In 2015-16, full-time dependent students from families with incomes below $35,000 at private nonprofit doctoral universities received almost twice as much institutional aid as those from families with incomes of $120,000 or more. At master’s universities, the two groups received similar amounts of institutional aid.
At private nonprofit institutions, the share of institutional grant aid that is need-based is highest at doctoral and lowest at master’s universities.
In 2015-16, the average published tuition and fee price was $12,190 higher for out-of-state than for in-state dependent students ($22,460 vs. $10,270); the difference in institutional grant aid ($5,380 vs. $1,930) narrowed this gap by $3,450.

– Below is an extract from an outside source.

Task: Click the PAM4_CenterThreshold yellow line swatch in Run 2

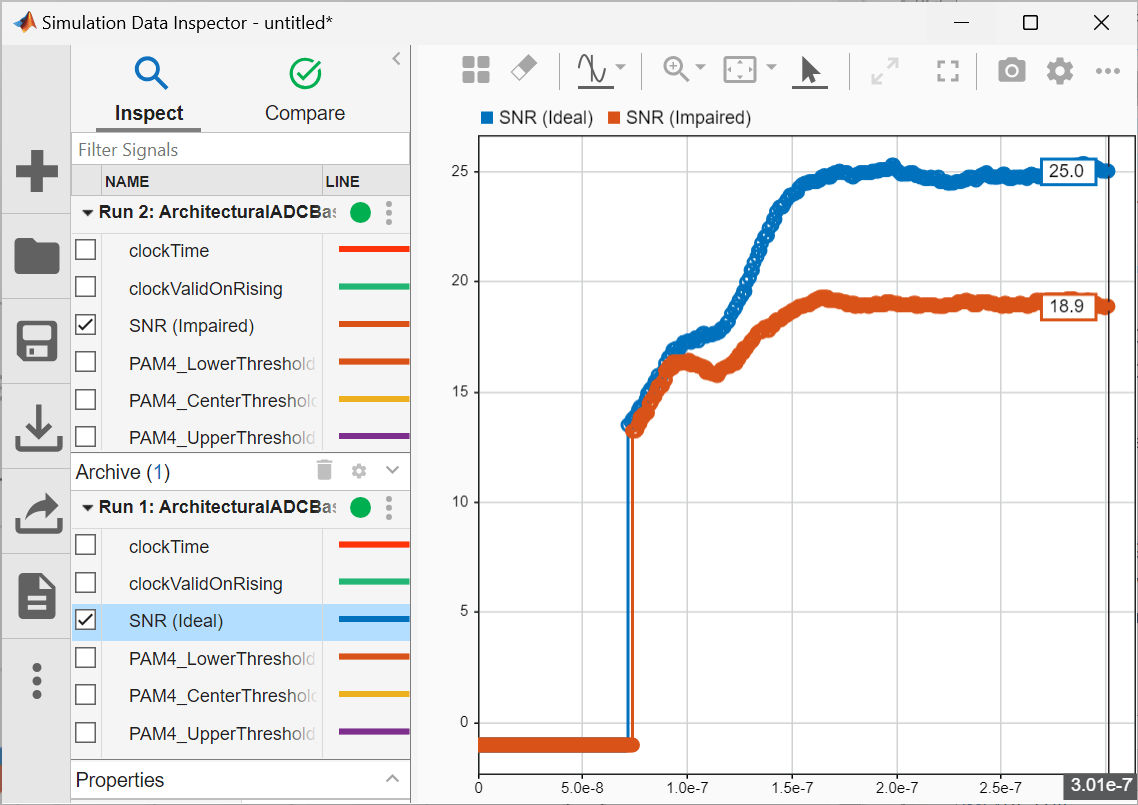Action: (374, 400)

- Full-time out-of-state students at public four-year institutions were less likely to be independent than in-state students (11% vs. 18%). Out-of-state dependent students were more likely to be from families with incomes of $120,000 or higher than in-state students (44% vs. 25%).
Figure 25A: Average Need-Based and Non-Need-Based Institutional Grant Aid at Private Nonprofit Four-Year Institutions by Dependency Status and Family Income, 2015-16
Figure 25B: Average Need-Based and Non-Need-Based Institutional Grant Aid at Public Four-Year Institutions by State Residency, Dependency Status, and Family Income, 2015-16
NOTES: Includes full-time students attending one institution in 2015-16. Percentages in parentheses are shares of undergraduate students in each group. Averages include students who did not receive institutional grants. Does not include federal, state or other grant aid.
SOURCES: NCES, NPSAS, 2016; calculations by the authors.
- About three-quarters of full-time undergraduates at private nonprofit doctoral, master’s, and bachelor’s institutions received institutional grant aid in 2015-16.
- In 2015-16, 39% of full-time in-state and 54% of out-of-state students at public four-year colleges and universities received institutional grant aid.